■ EXCERPTED DATA ■

_ _ _ _ _

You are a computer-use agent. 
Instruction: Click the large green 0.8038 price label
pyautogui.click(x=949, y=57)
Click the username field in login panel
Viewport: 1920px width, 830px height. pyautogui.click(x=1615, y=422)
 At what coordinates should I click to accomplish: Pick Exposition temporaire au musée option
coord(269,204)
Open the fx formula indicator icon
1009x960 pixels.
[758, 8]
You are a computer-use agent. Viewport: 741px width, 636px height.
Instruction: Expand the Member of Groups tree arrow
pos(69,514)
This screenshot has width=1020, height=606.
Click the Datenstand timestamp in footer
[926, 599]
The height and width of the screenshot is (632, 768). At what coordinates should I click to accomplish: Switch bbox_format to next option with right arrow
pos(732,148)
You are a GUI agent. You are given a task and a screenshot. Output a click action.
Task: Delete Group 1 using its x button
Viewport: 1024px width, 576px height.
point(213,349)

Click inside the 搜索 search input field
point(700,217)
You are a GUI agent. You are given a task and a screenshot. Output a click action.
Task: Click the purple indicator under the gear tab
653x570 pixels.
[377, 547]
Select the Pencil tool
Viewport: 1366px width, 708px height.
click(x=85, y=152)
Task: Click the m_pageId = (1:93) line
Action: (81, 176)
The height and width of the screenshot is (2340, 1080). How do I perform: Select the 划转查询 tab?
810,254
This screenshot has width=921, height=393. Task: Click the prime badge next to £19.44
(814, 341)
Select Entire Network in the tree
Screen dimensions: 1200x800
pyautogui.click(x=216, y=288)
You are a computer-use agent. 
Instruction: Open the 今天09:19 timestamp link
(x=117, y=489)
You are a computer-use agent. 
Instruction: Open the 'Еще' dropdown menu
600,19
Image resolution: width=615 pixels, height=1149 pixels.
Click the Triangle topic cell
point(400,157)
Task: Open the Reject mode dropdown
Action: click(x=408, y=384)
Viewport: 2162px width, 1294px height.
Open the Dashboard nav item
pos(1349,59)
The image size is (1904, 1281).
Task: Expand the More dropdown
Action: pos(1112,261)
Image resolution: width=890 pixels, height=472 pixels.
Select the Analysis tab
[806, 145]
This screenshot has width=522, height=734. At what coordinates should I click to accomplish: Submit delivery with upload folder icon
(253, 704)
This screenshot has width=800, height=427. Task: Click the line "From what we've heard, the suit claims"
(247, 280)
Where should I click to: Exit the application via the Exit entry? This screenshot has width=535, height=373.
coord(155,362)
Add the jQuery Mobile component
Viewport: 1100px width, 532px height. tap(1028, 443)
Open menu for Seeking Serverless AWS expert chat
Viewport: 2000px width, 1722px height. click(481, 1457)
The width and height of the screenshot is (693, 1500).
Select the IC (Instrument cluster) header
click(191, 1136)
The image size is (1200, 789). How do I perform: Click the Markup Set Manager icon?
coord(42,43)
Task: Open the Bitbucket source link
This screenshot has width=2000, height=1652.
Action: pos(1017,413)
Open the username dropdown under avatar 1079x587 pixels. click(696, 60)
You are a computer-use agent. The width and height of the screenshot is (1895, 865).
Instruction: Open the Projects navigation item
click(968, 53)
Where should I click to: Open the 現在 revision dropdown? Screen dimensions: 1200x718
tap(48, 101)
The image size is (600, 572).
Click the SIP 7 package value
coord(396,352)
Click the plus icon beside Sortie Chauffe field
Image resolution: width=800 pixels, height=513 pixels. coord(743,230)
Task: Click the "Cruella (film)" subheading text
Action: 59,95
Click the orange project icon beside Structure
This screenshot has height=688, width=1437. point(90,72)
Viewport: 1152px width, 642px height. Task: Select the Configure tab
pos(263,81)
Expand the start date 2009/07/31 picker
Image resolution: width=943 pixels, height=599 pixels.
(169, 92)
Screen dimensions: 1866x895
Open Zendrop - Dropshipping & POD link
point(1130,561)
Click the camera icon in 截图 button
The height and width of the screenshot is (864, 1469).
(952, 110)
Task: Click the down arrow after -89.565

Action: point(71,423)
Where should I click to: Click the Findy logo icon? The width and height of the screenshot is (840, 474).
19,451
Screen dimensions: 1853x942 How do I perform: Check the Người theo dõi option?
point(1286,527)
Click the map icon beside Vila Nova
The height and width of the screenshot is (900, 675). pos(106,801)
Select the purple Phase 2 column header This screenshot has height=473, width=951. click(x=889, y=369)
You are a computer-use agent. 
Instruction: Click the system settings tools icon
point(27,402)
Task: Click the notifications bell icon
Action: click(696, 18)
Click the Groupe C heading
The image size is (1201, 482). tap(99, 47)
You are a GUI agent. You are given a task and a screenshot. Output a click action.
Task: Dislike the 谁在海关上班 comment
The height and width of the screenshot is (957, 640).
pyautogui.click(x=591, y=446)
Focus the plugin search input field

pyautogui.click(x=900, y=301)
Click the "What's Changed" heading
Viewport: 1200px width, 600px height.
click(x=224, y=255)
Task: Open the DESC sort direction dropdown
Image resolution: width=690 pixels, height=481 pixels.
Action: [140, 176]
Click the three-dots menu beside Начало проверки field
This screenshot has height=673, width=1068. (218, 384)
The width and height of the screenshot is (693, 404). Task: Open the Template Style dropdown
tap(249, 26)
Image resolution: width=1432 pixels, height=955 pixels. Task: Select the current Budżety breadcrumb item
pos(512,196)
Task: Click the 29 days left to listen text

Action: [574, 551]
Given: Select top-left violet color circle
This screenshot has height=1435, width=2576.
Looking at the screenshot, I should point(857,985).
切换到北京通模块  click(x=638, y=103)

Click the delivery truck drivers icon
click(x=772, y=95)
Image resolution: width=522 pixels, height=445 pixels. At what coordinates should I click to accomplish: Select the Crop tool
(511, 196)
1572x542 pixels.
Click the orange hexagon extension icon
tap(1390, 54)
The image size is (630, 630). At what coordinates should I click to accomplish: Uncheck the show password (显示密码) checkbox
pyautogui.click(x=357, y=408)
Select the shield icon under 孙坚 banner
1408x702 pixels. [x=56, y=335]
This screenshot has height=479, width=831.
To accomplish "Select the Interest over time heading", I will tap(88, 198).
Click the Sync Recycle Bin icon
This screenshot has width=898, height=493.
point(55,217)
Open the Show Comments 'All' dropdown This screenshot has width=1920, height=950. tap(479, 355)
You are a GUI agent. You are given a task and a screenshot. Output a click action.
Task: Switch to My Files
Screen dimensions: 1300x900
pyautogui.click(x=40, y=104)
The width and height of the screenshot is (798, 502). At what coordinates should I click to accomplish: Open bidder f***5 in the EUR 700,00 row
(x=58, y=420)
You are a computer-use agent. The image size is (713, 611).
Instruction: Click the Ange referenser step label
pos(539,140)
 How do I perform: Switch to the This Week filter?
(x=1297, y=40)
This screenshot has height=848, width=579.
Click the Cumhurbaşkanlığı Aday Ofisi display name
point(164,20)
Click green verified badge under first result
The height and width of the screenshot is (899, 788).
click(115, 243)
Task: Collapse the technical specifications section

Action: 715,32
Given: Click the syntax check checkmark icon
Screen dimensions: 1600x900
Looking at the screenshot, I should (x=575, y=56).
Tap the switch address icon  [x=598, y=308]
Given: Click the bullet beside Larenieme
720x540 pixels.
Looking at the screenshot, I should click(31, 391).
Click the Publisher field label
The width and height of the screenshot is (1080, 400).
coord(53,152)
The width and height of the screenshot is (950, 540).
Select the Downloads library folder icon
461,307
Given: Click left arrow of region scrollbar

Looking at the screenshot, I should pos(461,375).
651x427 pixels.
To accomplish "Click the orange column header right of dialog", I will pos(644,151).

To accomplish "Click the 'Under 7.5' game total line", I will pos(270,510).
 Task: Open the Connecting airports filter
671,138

_ _ _ _ _

■ WORK TASK ■
Reproduce the material above in full, exactly.

■ RESULT OF THE TASK ■
You are a computer-use agent. 
Instruction: Click the large green 0.8038 price label
pyautogui.click(x=949, y=57)
Click the username field in login panel
Viewport: 1920px width, 830px height. pyautogui.click(x=1615, y=422)
 At what coordinates should I click to accomplish: Pick Exposition temporaire au musée option
coord(269,204)
Open the fx formula indicator icon
1009x960 pixels.
[758, 8]
You are a computer-use agent. Viewport: 741px width, 636px height.
Instruction: Expand the Member of Groups tree arrow
pos(69,514)
This screenshot has width=1020, height=606.
Click the Datenstand timestamp in footer
[926, 599]
The height and width of the screenshot is (632, 768). At what coordinates should I click to accomplish: Switch bbox_format to next option with right arrow
pos(732,148)
You are a GUI agent. You are given a task and a screenshot. Output a click action.
Task: Delete Group 1 using its x button
Viewport: 1024px width, 576px height.
point(213,349)

Click inside the 搜索 search input field
point(700,217)
You are a GUI agent. You are given a task and a screenshot. Output a click action.
Task: Click the purple indicator under the gear tab
653x570 pixels.
[377, 547]
Select the Pencil tool
Viewport: 1366px width, 708px height.
click(x=85, y=152)
Task: Click the m_pageId = (1:93) line
Action: (81, 176)
The height and width of the screenshot is (2340, 1080). How do I perform: Select the 划转查询 tab?
810,254
This screenshot has width=921, height=393. Task: Click the prime badge next to £19.44
(814, 341)
Select Entire Network in the tree
Screen dimensions: 1200x800
pyautogui.click(x=216, y=288)
You are a computer-use agent. 
Instruction: Open the 今天09:19 timestamp link
(x=117, y=489)
You are a computer-use agent. 
Instruction: Open the 'Еще' dropdown menu
600,19
Image resolution: width=615 pixels, height=1149 pixels.
Click the Triangle topic cell
point(400,157)
Task: Open the Reject mode dropdown
Action: click(x=408, y=384)
Viewport: 2162px width, 1294px height.
Open the Dashboard nav item
pos(1349,59)
The image size is (1904, 1281).
Task: Expand the More dropdown
Action: pos(1112,261)
Image resolution: width=890 pixels, height=472 pixels.
Select the Analysis tab
[806, 145]
This screenshot has width=522, height=734. At what coordinates should I click to accomplish: Submit delivery with upload folder icon
(253, 704)
This screenshot has width=800, height=427. Task: Click the line "From what we've heard, the suit claims"
(247, 280)
Where should I click to: Exit the application via the Exit entry? This screenshot has width=535, height=373.
coord(155,362)
Add the jQuery Mobile component
Viewport: 1100px width, 532px height. tap(1028, 443)
Open menu for Seeking Serverless AWS expert chat
Viewport: 2000px width, 1722px height. click(481, 1457)
The width and height of the screenshot is (693, 1500).
Select the IC (Instrument cluster) header
click(191, 1136)
The image size is (1200, 789). How do I perform: Click the Markup Set Manager icon?
coord(42,43)
Task: Open the Bitbucket source link
This screenshot has width=2000, height=1652.
Action: pos(1017,413)
Open the username dropdown under avatar 1079x587 pixels. click(696, 60)
You are a computer-use agent. The width and height of the screenshot is (1895, 865).
Instruction: Open the Projects navigation item
click(968, 53)
Where should I click to: Open the 現在 revision dropdown? Screen dimensions: 1200x718
tap(48, 101)
The image size is (600, 572).
Click the SIP 7 package value
coord(396,352)
Click the plus icon beside Sortie Chauffe field
Image resolution: width=800 pixels, height=513 pixels. coord(743,230)
Task: Click the "Cruella (film)" subheading text
Action: 59,95
Click the orange project icon beside Structure
This screenshot has height=688, width=1437. point(90,72)
Viewport: 1152px width, 642px height. Task: Select the Configure tab
pos(263,81)
Expand the start date 2009/07/31 picker
Image resolution: width=943 pixels, height=599 pixels.
(169, 92)
Screen dimensions: 1866x895
Open Zendrop - Dropshipping & POD link
point(1130,561)
Click the camera icon in 截图 button
The height and width of the screenshot is (864, 1469).
(952, 110)
Task: Click the down arrow after -89.565

Action: point(71,423)
Where should I click to: Click the Findy logo icon? The width and height of the screenshot is (840, 474).
19,451
Screen dimensions: 1853x942 How do I perform: Check the Người theo dõi option?
point(1286,527)
Click the map icon beside Vila Nova
The height and width of the screenshot is (900, 675). pos(106,801)
Select the purple Phase 2 column header This screenshot has height=473, width=951. click(x=889, y=369)
You are a computer-use agent. 
Instruction: Click the system settings tools icon
point(27,402)
Task: Click the notifications bell icon
Action: click(696, 18)
Click the Groupe C heading
The image size is (1201, 482). tap(99, 47)
You are a GUI agent. You are given a task and a screenshot. Output a click action.
Task: Dislike the 谁在海关上班 comment
The height and width of the screenshot is (957, 640).
pyautogui.click(x=591, y=446)
Focus the plugin search input field

pyautogui.click(x=900, y=301)
Click the "What's Changed" heading
Viewport: 1200px width, 600px height.
click(x=224, y=255)
Task: Open the DESC sort direction dropdown
Image resolution: width=690 pixels, height=481 pixels.
Action: [140, 176]
Click the three-dots menu beside Начало проверки field
This screenshot has height=673, width=1068. (218, 384)
The width and height of the screenshot is (693, 404). Task: Open the Template Style dropdown
tap(249, 26)
Image resolution: width=1432 pixels, height=955 pixels. Task: Select the current Budżety breadcrumb item
pos(512,196)
Task: Click the 29 days left to listen text

Action: [574, 551]
Given: Select top-left violet color circle
This screenshot has height=1435, width=2576.
Looking at the screenshot, I should point(857,985).
切换到北京通模块  click(x=638, y=103)

Click the delivery truck drivers icon
click(x=772, y=95)
Image resolution: width=522 pixels, height=445 pixels. At what coordinates should I click to accomplish: Select the Crop tool
(511, 196)
1572x542 pixels.
Click the orange hexagon extension icon
tap(1390, 54)
The image size is (630, 630). At what coordinates should I click to accomplish: Uncheck the show password (显示密码) checkbox
pyautogui.click(x=357, y=408)
Select the shield icon under 孙坚 banner
1408x702 pixels. [x=56, y=335]
This screenshot has height=479, width=831.
To accomplish "Select the Interest over time heading", I will tap(88, 198).
Click the Sync Recycle Bin icon
This screenshot has width=898, height=493.
point(55,217)
Open the Show Comments 'All' dropdown This screenshot has width=1920, height=950. tap(479, 355)
You are a GUI agent. You are given a task and a screenshot. Output a click action.
Task: Switch to My Files
Screen dimensions: 1300x900
pyautogui.click(x=40, y=104)
The width and height of the screenshot is (798, 502). At what coordinates should I click to accomplish: Open bidder f***5 in the EUR 700,00 row
(x=58, y=420)
You are a computer-use agent. The image size is (713, 611).
Instruction: Click the Ange referenser step label
pos(539,140)
 How do I perform: Switch to the This Week filter?
(x=1297, y=40)
This screenshot has height=848, width=579.
Click the Cumhurbaşkanlığı Aday Ofisi display name
point(164,20)
Click green verified badge under first result
The height and width of the screenshot is (899, 788).
click(115, 243)
Task: Collapse the technical specifications section

Action: 715,32
Given: Click the syntax check checkmark icon
Screen dimensions: 1600x900
Looking at the screenshot, I should (x=575, y=56).
Tap the switch address icon  [x=598, y=308]
Given: Click the bullet beside Larenieme
720x540 pixels.
Looking at the screenshot, I should click(31, 391).
Click the Publisher field label
The width and height of the screenshot is (1080, 400).
coord(53,152)
The width and height of the screenshot is (950, 540).
Select the Downloads library folder icon
461,307
Given: Click left arrow of region scrollbar

Looking at the screenshot, I should pos(461,375).
651x427 pixels.
To accomplish "Click the orange column header right of dialog", I will pos(644,151).

To accomplish "Click the 'Under 7.5' game total line", I will pos(270,510).
 Task: Open the Connecting airports filter
671,138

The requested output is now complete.